Abstract

Electrothermal design of a synchronous buck converter with heat flow control is presented. A commercial reference circuit design for a synchronous buck converter is selected for the study. A functional printed circuit board (PCB) of the converter is fabricated and tested to establish baseline performance. The baseline PCB layout is modified by incorporating a design of electrothermal traces from a heat flow control optimization study. Electrical plus thermal characteristics of each design are experimentally evaluated. It is found that the modified design manipulates the heat flow across the PCB. At low output current (<5 A) and under free convection, the circuit with electrothermal traces produces slightly lower switch and inductor temperatures, 1 °C–3 °C, and higher circuit efficiency (up to 7.4%).
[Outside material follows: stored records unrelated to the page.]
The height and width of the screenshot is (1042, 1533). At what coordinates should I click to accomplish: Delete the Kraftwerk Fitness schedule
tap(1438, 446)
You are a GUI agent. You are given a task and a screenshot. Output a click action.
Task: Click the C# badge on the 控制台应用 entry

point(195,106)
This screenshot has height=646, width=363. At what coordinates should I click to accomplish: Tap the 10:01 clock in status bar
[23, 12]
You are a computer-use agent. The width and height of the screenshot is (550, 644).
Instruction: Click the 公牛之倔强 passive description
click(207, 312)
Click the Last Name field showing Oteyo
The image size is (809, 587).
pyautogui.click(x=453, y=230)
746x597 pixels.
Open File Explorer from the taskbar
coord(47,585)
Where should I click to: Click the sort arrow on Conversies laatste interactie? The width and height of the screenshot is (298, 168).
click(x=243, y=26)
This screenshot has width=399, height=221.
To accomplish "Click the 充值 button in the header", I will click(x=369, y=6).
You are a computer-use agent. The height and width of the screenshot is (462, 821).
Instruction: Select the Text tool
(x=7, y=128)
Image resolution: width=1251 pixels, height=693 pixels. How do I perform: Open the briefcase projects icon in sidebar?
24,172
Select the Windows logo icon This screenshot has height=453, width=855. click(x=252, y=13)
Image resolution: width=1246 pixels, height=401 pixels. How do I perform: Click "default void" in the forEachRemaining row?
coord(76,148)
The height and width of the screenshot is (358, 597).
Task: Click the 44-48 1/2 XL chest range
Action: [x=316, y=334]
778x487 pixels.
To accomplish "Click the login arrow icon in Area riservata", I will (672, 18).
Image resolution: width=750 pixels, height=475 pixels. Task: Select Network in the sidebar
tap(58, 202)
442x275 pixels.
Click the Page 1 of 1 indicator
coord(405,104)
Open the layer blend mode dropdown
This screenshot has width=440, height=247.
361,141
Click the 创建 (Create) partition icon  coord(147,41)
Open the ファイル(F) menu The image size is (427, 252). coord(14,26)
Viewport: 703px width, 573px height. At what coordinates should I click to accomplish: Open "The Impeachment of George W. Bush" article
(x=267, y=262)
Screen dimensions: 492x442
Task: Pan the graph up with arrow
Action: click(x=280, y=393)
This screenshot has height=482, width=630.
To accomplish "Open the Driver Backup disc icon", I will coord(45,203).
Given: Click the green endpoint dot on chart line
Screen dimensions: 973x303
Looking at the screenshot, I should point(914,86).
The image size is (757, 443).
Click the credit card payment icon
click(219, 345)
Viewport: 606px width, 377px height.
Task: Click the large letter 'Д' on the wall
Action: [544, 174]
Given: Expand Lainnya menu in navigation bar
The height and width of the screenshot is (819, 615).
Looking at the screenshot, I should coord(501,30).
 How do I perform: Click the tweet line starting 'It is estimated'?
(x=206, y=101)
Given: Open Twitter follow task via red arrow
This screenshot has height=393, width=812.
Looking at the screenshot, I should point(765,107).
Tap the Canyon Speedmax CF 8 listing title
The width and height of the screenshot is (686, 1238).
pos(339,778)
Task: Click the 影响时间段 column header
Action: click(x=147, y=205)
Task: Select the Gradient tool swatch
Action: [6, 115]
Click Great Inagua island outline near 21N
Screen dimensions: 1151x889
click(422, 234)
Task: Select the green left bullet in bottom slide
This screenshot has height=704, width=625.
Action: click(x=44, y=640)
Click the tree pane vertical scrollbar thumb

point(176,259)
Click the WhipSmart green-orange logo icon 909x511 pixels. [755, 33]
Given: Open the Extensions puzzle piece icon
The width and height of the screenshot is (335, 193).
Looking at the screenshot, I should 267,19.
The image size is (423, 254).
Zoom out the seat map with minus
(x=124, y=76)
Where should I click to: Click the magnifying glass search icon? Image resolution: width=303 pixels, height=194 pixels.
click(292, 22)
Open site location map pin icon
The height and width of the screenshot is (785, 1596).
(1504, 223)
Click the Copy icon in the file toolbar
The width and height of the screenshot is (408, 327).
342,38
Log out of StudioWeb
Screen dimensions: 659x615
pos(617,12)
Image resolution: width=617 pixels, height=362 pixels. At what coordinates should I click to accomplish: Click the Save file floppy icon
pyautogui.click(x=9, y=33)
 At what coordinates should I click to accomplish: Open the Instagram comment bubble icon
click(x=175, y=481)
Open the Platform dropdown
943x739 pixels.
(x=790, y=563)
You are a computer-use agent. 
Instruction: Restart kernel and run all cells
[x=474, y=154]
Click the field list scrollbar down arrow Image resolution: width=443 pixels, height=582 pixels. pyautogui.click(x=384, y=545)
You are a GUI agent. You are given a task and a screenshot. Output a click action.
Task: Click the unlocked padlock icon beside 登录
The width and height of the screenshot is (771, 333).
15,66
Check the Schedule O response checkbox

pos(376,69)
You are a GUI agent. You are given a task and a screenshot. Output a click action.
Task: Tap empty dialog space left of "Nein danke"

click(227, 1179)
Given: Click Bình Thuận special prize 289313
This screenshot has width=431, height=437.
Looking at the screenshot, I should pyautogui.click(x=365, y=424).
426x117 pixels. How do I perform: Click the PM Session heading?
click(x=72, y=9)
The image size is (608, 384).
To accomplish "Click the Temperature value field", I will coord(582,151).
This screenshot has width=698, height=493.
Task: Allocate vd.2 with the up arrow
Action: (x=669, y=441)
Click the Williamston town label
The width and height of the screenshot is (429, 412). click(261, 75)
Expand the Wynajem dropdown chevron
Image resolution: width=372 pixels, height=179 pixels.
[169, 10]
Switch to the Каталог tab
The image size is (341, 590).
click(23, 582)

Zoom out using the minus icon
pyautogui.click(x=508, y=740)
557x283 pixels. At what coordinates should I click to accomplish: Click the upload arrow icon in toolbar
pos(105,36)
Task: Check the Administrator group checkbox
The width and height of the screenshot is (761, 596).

At higher power levels with free convection, the modified circuit exhibits slightly higher device temperatures and the same circuit efficiency as the baseline circuit. Adding a thermoelectric cooler to the system for active temperature control in combination with the electrothermal traces yields a 3 °C–5 °C device temperature reduction at 20-A output current. The unpopulated PCB inductance and populated board electrical impedance are measured separately for the modified circuit design. Higher inductance, modified electrical impedance, and reduced input current amplitude is observed due to a low-pass filter effect from the electrothermal traces. A discussion is provided regarding a range of future electrical and thermal research directions for circuit applications. The need for further integration of multiphysics codesign methodologies with the state-of-the-art analysis tools is explained.